Alger espère un veto russe ou chinois pour faire perdurer le conflit du Sahara marocain. Entretien avec Mohamed Belmir, professeur de sciences politiques à l’Université Hassan II de Casablanca.

 

Propos recueillis par C. Jaidani

Finances News Hebdo : Comment jugez-vous l’évolution du dossier du Sahara à l’ONU ?

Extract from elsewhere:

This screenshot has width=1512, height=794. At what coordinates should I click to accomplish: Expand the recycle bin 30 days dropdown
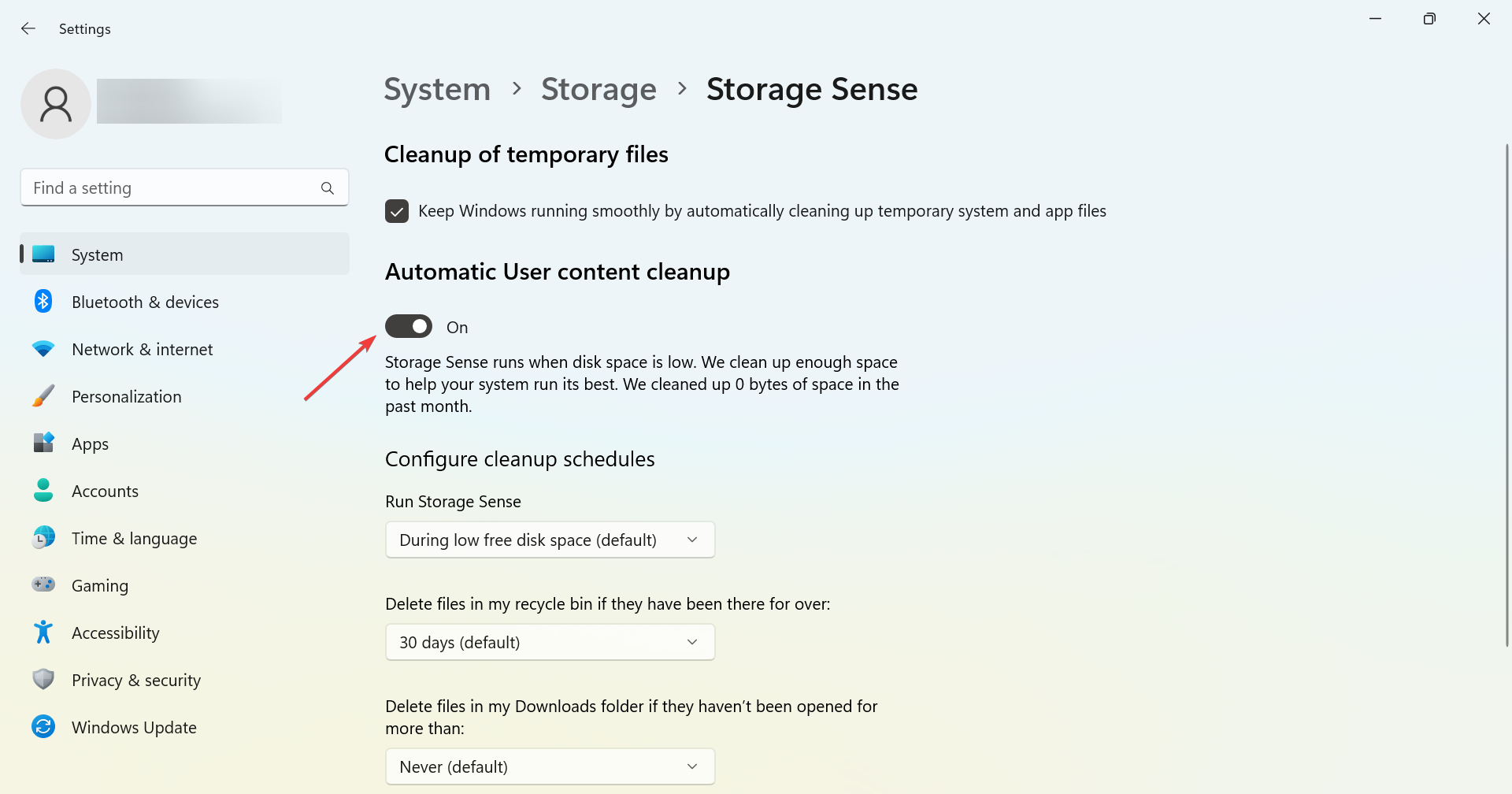point(550,643)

Mohamed Belmir : Comparativement à d’autres dossiers abordés par les Nations unies auparavant, celui du Sahara a pris beaucoup de temps pour être réglé. La réunion du 30 octobre du Conseil de sécurité est très attendue et sera cruciale. Le vote devrait vraisemblablement être en faveur de la position marocaine, entérinant l’option de l’autonomie sous souveraineté marocaine proposée en 2007. Cette résolution va également redéfinir les nouvelles attributions de la Minurso. Le Royaume consacre ainsi le succès d’un processus diplomatique qui s’est intensifié ces dernières années. Ce processus a permis, au fur et à mesure, la reconnaissance par plusieurs Etats de la marocanité du Sahara, dont notamment trois membres permanents du Conseil de sécurité (Etats-Unis, France, Grande- Bretagne). Alger espère un véto de la Russie ou de la Chine pour que la résolution soit bloquée et que le conflit perdure. Mais lors des derniers votes du Conseil de sécurité, les deux pays ont manifesté leur neutralité. En revanche, Alger reste fortement attachée à l’idée de l’organisation d’un référendum d’autodétermination qu’elle défend âprement. Toutefois, cette option s’est avérée irréalisable à cause des difficultés rencontrées par la Minurso pour identifier le corps électoral. De nombreux résidents des camps de Tindouf n’ont aucun lien avec la zone du conflit. La plupart des habitants de cette zone sont originaires du sud de l’Algérie, de la Mauritanie et d’autres pays du Sahel. C’est pour cette raison que le régime algérien a refusé de les recenser. Son objectif était de gonfler le corps électoral avec une population qui lui est fidèle. Il espère, au cas où un référendum serait organisé, que cette population vote logiquement pour l’indépendance. Ainsi, l’Algérie aura un Etat sous sa tutelle et, par ricochet, un accès direct à l’Océan atlantique qui est son grand rêve. Son objectif était également de couper les liens du Maroc avec ses racines africaines afin d’assurer sa domination régionale.

 

F. N. H. : Pourquoi Alger cherchet-elle à faire perdurer ce conflit ?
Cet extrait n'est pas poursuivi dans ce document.